» WHAT THE TASK ASKS
Output the lines of the material below as a JSON list of strings, one string per line, starting at the line that contains "page number 5.17" and ending at the line that contains "pos(234,477)", with both of those lines included and blank lines omitted.

[Item-location records]
>> Start

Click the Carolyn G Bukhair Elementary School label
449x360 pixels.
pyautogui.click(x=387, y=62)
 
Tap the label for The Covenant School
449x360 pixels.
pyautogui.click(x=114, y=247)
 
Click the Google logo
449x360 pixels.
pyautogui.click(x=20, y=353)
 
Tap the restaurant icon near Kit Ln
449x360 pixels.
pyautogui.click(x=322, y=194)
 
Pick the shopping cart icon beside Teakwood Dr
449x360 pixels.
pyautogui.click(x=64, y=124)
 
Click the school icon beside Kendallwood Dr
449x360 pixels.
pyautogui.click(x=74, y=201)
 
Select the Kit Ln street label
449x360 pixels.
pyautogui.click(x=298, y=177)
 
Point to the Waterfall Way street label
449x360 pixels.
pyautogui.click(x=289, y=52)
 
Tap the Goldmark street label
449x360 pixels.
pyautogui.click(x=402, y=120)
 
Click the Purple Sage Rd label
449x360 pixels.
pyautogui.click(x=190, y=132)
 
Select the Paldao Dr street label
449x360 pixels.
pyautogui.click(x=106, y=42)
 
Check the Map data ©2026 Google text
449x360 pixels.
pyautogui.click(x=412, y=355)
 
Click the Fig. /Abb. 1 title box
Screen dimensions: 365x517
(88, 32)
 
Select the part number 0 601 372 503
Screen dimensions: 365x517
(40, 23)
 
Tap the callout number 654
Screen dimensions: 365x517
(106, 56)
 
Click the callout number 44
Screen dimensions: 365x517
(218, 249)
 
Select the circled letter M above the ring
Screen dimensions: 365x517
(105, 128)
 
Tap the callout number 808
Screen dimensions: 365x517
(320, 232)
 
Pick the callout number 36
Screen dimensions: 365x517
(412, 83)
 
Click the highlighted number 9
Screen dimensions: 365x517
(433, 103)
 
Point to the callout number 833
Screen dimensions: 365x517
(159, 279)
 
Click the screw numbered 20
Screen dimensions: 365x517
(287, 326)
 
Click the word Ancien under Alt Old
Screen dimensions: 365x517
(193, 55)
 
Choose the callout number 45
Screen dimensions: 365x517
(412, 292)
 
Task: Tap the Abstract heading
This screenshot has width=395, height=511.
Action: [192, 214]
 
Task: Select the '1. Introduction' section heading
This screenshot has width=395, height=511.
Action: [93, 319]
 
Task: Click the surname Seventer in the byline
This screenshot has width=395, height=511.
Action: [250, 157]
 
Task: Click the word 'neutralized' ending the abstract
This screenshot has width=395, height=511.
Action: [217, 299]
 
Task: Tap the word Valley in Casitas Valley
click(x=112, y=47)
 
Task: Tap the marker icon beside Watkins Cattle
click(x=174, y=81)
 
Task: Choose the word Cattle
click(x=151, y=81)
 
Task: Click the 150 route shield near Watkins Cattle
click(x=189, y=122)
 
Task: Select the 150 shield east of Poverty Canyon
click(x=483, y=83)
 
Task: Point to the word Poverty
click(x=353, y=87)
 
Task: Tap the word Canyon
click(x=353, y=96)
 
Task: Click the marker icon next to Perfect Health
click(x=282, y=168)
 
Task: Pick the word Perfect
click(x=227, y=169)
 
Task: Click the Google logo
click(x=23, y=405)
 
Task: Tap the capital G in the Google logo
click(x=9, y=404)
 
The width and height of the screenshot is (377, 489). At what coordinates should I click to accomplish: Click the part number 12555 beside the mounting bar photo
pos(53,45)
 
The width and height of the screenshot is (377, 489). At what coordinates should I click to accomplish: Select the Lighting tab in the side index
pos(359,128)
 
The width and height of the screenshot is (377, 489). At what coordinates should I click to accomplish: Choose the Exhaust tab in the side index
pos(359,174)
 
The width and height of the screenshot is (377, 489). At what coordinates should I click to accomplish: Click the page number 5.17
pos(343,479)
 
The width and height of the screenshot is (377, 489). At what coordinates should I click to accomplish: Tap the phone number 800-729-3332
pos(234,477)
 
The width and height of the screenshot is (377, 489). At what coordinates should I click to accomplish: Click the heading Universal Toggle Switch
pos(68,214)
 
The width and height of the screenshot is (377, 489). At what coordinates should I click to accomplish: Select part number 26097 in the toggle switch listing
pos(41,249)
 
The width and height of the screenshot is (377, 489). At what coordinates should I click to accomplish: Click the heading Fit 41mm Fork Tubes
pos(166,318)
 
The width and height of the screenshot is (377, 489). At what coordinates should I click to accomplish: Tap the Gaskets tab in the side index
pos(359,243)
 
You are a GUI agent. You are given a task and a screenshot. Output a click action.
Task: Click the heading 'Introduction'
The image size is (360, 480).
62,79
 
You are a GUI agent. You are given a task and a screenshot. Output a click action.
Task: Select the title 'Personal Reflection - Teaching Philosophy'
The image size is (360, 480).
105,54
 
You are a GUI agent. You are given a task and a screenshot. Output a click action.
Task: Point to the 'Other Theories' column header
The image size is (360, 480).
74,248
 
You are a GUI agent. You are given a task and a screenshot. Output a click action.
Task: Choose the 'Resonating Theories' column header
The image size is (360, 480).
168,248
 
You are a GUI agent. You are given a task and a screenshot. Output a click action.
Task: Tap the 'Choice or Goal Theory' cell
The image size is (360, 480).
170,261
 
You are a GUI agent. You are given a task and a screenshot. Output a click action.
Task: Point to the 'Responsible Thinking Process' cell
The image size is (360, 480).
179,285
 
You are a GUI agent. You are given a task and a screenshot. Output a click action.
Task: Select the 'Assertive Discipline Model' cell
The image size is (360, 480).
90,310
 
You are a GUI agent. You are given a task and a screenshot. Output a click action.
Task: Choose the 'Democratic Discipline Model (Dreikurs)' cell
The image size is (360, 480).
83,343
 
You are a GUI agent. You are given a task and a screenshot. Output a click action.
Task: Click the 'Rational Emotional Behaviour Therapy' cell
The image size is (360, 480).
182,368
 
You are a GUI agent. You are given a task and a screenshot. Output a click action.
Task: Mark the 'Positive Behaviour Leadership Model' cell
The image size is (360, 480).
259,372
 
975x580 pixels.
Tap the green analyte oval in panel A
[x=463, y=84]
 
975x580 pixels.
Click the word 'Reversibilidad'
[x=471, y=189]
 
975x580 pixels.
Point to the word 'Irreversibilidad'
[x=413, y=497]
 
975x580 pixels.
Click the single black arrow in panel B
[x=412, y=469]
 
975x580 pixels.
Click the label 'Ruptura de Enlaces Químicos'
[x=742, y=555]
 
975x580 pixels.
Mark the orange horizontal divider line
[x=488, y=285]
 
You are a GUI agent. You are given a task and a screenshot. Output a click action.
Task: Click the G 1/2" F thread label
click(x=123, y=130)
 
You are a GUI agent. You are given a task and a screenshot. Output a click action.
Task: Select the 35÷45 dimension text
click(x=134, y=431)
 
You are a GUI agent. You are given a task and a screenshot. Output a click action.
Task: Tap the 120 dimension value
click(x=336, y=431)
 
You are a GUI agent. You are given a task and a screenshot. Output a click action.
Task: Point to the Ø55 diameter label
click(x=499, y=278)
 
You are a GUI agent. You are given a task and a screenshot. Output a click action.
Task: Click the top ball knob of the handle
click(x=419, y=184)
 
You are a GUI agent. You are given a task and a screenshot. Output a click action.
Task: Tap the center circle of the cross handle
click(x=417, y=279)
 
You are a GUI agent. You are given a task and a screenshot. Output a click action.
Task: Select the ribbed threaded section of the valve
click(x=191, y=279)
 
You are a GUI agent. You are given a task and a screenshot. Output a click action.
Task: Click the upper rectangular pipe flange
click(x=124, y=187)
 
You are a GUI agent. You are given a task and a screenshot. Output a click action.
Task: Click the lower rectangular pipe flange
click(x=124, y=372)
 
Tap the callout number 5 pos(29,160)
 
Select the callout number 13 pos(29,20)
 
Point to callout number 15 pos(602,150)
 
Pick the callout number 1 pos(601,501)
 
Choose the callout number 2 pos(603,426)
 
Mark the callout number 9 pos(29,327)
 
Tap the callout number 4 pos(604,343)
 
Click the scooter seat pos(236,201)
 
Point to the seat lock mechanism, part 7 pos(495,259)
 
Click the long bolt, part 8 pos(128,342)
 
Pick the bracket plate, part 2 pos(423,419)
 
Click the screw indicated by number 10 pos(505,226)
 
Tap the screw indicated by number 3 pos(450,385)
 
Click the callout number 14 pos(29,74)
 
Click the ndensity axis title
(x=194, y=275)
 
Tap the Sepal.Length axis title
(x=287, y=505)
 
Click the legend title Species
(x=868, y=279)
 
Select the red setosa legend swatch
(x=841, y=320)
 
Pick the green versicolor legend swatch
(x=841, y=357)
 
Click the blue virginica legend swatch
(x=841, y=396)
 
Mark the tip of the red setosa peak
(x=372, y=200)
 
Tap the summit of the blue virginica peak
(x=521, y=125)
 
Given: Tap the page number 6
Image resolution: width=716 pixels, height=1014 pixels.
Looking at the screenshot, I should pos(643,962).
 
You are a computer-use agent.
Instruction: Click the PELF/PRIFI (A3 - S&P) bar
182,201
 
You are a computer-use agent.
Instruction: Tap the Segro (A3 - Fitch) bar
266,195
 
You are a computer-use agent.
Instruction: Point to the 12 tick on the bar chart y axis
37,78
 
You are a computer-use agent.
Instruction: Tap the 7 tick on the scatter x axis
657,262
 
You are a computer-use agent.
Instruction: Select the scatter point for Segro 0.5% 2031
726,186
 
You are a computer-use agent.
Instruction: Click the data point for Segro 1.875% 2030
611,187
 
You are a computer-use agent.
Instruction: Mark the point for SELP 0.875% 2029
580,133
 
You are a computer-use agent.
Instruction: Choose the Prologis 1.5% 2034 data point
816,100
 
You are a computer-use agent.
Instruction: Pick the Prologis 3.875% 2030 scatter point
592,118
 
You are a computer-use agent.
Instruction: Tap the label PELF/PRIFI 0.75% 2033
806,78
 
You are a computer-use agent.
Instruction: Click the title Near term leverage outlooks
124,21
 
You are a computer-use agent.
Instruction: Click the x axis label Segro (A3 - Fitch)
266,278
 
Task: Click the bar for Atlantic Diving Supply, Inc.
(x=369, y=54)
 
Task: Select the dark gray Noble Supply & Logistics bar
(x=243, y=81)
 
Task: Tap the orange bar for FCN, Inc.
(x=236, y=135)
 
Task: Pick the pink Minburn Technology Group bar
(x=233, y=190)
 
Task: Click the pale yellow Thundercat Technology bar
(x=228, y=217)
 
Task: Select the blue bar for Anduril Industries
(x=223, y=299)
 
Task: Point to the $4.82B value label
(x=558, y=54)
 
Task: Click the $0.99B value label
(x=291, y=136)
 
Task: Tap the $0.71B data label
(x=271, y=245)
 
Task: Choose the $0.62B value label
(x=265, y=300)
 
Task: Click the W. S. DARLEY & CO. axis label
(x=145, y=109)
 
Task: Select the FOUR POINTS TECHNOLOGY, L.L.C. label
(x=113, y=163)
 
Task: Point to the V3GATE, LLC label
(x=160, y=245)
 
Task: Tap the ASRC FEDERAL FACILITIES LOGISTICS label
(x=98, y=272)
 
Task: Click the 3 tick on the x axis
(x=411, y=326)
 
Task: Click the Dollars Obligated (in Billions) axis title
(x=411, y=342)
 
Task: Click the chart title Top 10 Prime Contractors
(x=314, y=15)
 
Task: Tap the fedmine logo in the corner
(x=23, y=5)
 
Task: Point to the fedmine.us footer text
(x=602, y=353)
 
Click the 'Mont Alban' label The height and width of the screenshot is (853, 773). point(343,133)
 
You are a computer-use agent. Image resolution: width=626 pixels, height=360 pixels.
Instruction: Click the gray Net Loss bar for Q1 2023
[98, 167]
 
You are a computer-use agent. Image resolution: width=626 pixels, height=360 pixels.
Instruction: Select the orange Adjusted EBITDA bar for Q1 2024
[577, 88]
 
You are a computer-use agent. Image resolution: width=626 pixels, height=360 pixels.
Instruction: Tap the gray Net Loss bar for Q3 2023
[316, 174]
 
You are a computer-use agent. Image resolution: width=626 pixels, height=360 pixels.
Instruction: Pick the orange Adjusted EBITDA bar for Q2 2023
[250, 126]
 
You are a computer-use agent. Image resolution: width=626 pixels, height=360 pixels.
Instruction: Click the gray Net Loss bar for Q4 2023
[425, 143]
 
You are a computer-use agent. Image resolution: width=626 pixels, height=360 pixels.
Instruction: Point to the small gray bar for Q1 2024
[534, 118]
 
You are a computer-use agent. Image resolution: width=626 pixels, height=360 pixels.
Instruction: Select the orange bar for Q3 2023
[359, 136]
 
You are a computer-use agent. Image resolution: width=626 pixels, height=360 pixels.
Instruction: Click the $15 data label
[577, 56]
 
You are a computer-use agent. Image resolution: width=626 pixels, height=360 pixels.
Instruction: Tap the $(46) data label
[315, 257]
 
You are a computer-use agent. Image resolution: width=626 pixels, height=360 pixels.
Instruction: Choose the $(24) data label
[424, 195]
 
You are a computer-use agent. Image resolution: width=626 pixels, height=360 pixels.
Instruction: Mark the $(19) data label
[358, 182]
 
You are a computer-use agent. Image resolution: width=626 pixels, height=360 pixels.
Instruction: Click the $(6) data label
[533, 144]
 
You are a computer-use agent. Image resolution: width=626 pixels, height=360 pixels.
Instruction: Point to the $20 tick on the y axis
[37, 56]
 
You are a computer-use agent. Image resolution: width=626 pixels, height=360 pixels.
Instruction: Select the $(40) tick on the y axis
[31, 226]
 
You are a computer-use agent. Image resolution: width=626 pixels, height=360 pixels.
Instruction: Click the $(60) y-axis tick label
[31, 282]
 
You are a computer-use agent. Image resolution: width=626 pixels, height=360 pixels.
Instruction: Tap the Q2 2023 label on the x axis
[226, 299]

>> End

» CORRECT RESULT
[
  "The width and height of the screenshot is (377, 489). At what coordinates should I click to accomplish: Click the page number 5.17",
  "pos(343,479)",
  "The width and height of the screenshot is (377, 489). At what coordinates should I click to accomplish: Tap the phone number 800-729-3332",
  "pos(234,477)"
]